### Task prompt
In the post below about a first holiday season without Cindy, on what date did she pass away?

### Document section
It probably seems a bit odd that a Christmas website was not updated one single time during the period between Thanksgiving and Christmas. I guess that’s true, but this has been a truly unusual year.
Last December, my wife, Cindy, had open heart surgery. The doctors said she was at high risk for a heart attack without it. Over the next several months, Cindy struggled to recover, but never quite did.
This past July, she developed an abscess where the veins were removed from her leg for the coronary bypass. This required another surgery and another hospital stay. Although it appeared she was getting better, my beloved wife of 28 years passed away suddenly at 8:14 a.m. on Saturday, August 1, 2015.
In the blink of an eye, the love of my life was gone. For the first time in my adult life, I was no longer part of a couple. Needless to say, my world was shaken to its very foundation.
Thankfully, our son, Kevin, is here with me and he is helping me to hold things together.
As the holiday season approached, we had many well-meaning people warn us that it was going to be very hard, especially since this was the first season without Cindy.
Halloween proved unexpectedly hard as I had tears in my eyes while giving candy to youngsters.
When Thanksgiving came around, we invited a friend over for dinner and I kept myself busy in the kitchen. That helped. Still, there was a moment when emotion got the best of me and I had to retire to the couch in Cindy’s library to just be by myself for a little while.
As Christmas came on us, I was concerned. This was always a big family event in our house, full of traditions. How would we ever get through it without Cindy?
Kevin and I decided to spend the Christmas season concentrating on others. Cindy always liked to do the the Christmas Angel shopping at the mall and we decided we would do that in her honor. We also donated to the local food bank, one of Cindy’s favorite charities. In addition we “adopted” three families to help them have a better Christmas and we set out to bless as many people as we possibly could. By keeping busy and focusing on others, Kevin and I were able to mitigate the pain and sense of loss. It was still glaringly obvious that Cindy was no here with us, but we could feel her spirit all around us. We were doing things she would have dearly loved.
So, Christmas day is behind us and we set our sights on a new year – our first new year without Cindy. How will we get through it? I don’t know for sure, but I do know that we’ll do our best to take it as it comes, one day at a time.

### Entries supplied
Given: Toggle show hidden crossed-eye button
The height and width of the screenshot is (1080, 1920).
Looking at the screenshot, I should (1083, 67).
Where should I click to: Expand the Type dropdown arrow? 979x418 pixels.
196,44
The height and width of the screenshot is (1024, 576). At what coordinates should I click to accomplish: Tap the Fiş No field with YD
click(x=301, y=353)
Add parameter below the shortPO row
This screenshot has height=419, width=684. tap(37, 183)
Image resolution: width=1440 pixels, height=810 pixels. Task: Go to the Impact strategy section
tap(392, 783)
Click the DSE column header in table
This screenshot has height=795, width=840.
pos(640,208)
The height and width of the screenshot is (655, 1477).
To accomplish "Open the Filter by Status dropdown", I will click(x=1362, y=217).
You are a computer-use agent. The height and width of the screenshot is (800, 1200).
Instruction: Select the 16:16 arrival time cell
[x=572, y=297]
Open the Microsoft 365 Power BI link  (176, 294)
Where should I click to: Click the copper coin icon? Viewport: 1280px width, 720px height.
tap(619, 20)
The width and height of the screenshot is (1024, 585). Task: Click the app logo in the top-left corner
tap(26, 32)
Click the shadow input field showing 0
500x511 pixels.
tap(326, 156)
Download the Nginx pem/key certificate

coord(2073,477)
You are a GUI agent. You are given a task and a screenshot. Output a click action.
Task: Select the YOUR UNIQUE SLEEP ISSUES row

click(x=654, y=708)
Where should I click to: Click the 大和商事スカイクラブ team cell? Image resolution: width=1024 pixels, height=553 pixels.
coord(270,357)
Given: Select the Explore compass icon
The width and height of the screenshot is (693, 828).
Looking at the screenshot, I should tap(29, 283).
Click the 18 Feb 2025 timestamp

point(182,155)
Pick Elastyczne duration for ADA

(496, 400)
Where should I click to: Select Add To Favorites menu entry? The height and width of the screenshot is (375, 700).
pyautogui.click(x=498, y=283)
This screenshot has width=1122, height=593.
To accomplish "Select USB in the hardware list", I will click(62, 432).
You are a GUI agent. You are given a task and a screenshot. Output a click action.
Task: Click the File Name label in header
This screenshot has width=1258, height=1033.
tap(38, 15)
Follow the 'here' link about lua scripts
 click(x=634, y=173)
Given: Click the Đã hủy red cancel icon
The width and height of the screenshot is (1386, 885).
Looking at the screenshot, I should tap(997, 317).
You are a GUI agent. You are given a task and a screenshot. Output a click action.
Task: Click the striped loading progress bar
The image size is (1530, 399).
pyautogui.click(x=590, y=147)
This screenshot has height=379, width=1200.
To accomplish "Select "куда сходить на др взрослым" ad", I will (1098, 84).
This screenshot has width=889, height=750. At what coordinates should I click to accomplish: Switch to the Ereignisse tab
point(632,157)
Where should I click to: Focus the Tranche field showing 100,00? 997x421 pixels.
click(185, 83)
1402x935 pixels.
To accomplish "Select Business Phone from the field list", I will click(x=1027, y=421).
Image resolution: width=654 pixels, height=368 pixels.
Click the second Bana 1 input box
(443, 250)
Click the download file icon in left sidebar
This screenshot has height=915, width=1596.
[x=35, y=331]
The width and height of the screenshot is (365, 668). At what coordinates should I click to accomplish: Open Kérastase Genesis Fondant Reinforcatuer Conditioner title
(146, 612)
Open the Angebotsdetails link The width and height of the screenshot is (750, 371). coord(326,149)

### Solution to the exercise
Saturday, August 1, 2015, at 8:14 a.m.